• [What needs to be done]
Every record below needs to be retyped exactly as it appears.

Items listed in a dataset
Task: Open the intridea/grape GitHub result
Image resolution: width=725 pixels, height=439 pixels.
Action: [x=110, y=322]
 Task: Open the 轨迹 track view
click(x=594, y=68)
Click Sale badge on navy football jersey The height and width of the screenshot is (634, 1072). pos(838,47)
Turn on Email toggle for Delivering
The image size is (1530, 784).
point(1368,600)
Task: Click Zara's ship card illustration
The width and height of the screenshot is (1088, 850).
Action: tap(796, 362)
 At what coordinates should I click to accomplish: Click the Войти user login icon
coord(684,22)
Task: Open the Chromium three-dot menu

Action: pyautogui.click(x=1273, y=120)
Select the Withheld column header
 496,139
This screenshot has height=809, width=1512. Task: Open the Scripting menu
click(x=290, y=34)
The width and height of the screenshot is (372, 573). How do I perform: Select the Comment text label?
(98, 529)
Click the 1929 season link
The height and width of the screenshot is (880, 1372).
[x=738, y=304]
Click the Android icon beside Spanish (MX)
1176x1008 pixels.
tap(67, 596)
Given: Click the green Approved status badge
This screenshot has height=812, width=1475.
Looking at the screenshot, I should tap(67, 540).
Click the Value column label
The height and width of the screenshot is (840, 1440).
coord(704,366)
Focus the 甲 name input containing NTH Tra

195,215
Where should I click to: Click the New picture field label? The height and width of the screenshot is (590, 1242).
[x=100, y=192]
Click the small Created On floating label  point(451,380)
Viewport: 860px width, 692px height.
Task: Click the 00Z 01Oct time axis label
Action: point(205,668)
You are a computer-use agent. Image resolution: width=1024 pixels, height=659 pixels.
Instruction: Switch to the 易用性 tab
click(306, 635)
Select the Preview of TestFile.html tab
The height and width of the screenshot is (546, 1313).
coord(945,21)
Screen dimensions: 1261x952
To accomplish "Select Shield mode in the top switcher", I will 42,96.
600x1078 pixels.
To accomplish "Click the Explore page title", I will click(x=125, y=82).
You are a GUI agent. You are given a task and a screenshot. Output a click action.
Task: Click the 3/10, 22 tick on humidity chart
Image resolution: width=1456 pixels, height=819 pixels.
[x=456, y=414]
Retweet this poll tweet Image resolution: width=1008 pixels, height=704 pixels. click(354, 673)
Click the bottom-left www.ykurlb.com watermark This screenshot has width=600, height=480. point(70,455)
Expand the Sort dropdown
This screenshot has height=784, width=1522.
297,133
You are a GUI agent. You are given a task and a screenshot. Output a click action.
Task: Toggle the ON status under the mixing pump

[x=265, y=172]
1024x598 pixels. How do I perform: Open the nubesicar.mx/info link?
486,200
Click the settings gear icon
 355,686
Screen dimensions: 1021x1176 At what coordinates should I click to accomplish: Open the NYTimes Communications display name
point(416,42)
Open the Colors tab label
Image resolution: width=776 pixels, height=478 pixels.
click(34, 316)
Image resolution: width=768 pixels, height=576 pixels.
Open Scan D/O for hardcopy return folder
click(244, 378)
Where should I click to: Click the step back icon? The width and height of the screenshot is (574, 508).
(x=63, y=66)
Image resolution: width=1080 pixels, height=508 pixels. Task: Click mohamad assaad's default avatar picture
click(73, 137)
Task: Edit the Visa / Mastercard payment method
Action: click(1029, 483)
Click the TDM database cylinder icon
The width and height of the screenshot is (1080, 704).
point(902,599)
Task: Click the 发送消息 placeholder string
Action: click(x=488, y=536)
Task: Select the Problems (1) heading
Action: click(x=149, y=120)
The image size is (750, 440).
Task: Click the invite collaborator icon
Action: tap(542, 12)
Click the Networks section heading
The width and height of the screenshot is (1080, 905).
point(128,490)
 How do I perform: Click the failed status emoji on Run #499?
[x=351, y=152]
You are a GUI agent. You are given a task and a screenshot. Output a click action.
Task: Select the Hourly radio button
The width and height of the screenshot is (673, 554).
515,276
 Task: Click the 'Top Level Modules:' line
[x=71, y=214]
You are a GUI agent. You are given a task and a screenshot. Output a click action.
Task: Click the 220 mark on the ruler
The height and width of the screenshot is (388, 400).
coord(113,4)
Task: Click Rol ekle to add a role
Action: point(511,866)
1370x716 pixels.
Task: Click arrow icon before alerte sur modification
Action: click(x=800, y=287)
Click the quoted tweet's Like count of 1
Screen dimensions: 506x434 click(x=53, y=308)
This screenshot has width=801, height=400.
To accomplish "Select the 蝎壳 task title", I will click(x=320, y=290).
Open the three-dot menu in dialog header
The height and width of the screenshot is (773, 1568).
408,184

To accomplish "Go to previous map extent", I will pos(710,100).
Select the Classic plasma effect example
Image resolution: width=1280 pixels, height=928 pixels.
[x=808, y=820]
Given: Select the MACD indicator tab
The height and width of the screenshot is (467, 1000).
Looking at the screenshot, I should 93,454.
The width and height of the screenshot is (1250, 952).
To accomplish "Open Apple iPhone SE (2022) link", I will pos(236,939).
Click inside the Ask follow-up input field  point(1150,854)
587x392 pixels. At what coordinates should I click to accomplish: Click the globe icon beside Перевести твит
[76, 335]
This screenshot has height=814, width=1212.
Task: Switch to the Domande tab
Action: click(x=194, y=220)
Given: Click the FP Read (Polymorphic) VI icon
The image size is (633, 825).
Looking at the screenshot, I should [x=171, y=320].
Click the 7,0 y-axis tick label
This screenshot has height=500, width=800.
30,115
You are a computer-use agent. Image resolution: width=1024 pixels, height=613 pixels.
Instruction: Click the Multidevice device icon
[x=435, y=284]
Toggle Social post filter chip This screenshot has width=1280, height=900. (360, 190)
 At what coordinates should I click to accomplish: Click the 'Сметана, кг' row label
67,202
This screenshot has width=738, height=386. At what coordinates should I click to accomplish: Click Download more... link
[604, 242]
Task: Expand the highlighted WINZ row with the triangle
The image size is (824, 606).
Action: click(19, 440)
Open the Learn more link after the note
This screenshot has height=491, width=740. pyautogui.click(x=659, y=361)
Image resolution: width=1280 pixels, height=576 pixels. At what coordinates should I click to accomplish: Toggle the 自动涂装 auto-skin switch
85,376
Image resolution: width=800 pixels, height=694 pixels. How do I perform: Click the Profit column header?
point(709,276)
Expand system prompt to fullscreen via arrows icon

• [Result of the task]
Task: Open the intridea/grape GitHub result
Image resolution: width=725 pixels, height=439 pixels.
Action: [x=110, y=322]
 Task: Open the 轨迹 track view
click(x=594, y=68)
Click Sale badge on navy football jersey The height and width of the screenshot is (634, 1072). pos(838,47)
Turn on Email toggle for Delivering
The image size is (1530, 784).
point(1368,600)
Task: Click Zara's ship card illustration
The width and height of the screenshot is (1088, 850).
Action: tap(796, 362)
 At what coordinates should I click to accomplish: Click the Войти user login icon
coord(684,22)
Task: Open the Chromium three-dot menu

Action: pyautogui.click(x=1273, y=120)
Select the Withheld column header
 496,139
This screenshot has height=809, width=1512. Task: Open the Scripting menu
click(x=290, y=34)
The width and height of the screenshot is (372, 573). How do I perform: Select the Comment text label?
(98, 529)
Click the 1929 season link
The height and width of the screenshot is (880, 1372).
[x=738, y=304]
Click the Android icon beside Spanish (MX)
1176x1008 pixels.
tap(67, 596)
Given: Click the green Approved status badge
This screenshot has height=812, width=1475.
Looking at the screenshot, I should tap(67, 540).
Click the Value column label
The height and width of the screenshot is (840, 1440).
coord(704,366)
Focus the 甲 name input containing NTH Tra

195,215
Where should I click to: Click the New picture field label? The height and width of the screenshot is (590, 1242).
[x=100, y=192]
Click the small Created On floating label  point(451,380)
Viewport: 860px width, 692px height.
Task: Click the 00Z 01Oct time axis label
Action: point(205,668)
You are a computer-use agent. Image resolution: width=1024 pixels, height=659 pixels.
Instruction: Switch to the 易用性 tab
click(306, 635)
Select the Preview of TestFile.html tab
The height and width of the screenshot is (546, 1313).
coord(945,21)
Screen dimensions: 1261x952
To accomplish "Select Shield mode in the top switcher", I will 42,96.
600x1078 pixels.
To accomplish "Click the Explore page title", I will click(x=125, y=82).
You are a GUI agent. You are given a task and a screenshot. Output a click action.
Task: Click the 3/10, 22 tick on humidity chart
Image resolution: width=1456 pixels, height=819 pixels.
[x=456, y=414]
Retweet this poll tweet Image resolution: width=1008 pixels, height=704 pixels. click(354, 673)
Click the bottom-left www.ykurlb.com watermark This screenshot has width=600, height=480. point(70,455)
Expand the Sort dropdown
This screenshot has height=784, width=1522.
297,133
You are a GUI agent. You are given a task and a screenshot. Output a click action.
Task: Toggle the ON status under the mixing pump

[x=265, y=172]
1024x598 pixels. How do I perform: Open the nubesicar.mx/info link?
486,200
Click the settings gear icon
 355,686
Screen dimensions: 1021x1176 At what coordinates should I click to accomplish: Open the NYTimes Communications display name
point(416,42)
Open the Colors tab label
Image resolution: width=776 pixels, height=478 pixels.
click(34, 316)
Image resolution: width=768 pixels, height=576 pixels.
Open Scan D/O for hardcopy return folder
click(244, 378)
Where should I click to: Click the step back icon? The width and height of the screenshot is (574, 508).
(x=63, y=66)
Image resolution: width=1080 pixels, height=508 pixels. Task: Click mohamad assaad's default avatar picture
click(73, 137)
Task: Edit the Visa / Mastercard payment method
Action: click(1029, 483)
Click the TDM database cylinder icon
The width and height of the screenshot is (1080, 704).
point(902,599)
Task: Click the 发送消息 placeholder string
Action: click(x=488, y=536)
Task: Select the Problems (1) heading
Action: click(x=149, y=120)
The image size is (750, 440).
Task: Click the invite collaborator icon
Action: tap(542, 12)
Click the Networks section heading
The width and height of the screenshot is (1080, 905).
point(128,490)
 How do I perform: Click the failed status emoji on Run #499?
[x=351, y=152]
You are a GUI agent. You are given a task and a screenshot. Output a click action.
Task: Select the Hourly radio button
The width and height of the screenshot is (673, 554).
515,276
 Task: Click the 'Top Level Modules:' line
[x=71, y=214]
You are a GUI agent. You are given a task and a screenshot. Output a click action.
Task: Click the 220 mark on the ruler
The height and width of the screenshot is (388, 400).
coord(113,4)
Task: Click Rol ekle to add a role
Action: point(511,866)
1370x716 pixels.
Task: Click arrow icon before alerte sur modification
Action: click(x=800, y=287)
Click the quoted tweet's Like count of 1
Screen dimensions: 506x434 click(x=53, y=308)
This screenshot has width=801, height=400.
To accomplish "Select the 蝎壳 task title", I will click(x=320, y=290).
Open the three-dot menu in dialog header
The height and width of the screenshot is (773, 1568).
408,184

To accomplish "Go to previous map extent", I will pos(710,100).
Select the Classic plasma effect example
Image resolution: width=1280 pixels, height=928 pixels.
[x=808, y=820]
Given: Select the MACD indicator tab
The height and width of the screenshot is (467, 1000).
Looking at the screenshot, I should 93,454.
The width and height of the screenshot is (1250, 952).
To accomplish "Open Apple iPhone SE (2022) link", I will pos(236,939).
Click inside the Ask follow-up input field  point(1150,854)
587x392 pixels. At what coordinates should I click to accomplish: Click the globe icon beside Перевести твит
[76, 335]
This screenshot has height=814, width=1212.
Task: Switch to the Domande tab
Action: click(x=194, y=220)
Given: Click the FP Read (Polymorphic) VI icon
The image size is (633, 825).
Looking at the screenshot, I should [x=171, y=320].
Click the 7,0 y-axis tick label
This screenshot has height=500, width=800.
30,115
You are a computer-use agent. Image resolution: width=1024 pixels, height=613 pixels.
Instruction: Click the Multidevice device icon
[x=435, y=284]
Toggle Social post filter chip This screenshot has width=1280, height=900. (360, 190)
 At what coordinates should I click to accomplish: Click the 'Сметана, кг' row label
67,202
This screenshot has width=738, height=386. At what coordinates should I click to accomplish: Click Download more... link
[604, 242]
Task: Expand the highlighted WINZ row with the triangle
The image size is (824, 606).
Action: click(19, 440)
Open the Learn more link after the note
This screenshot has height=491, width=740. pyautogui.click(x=659, y=361)
Image resolution: width=1280 pixels, height=576 pixels. At what coordinates should I click to accomplish: Toggle the 自动涂装 auto-skin switch
85,376
Image resolution: width=800 pixels, height=694 pixels. How do I perform: Click the Profit column header?
point(709,276)
Expand system prompt to fullscreen via arrows icon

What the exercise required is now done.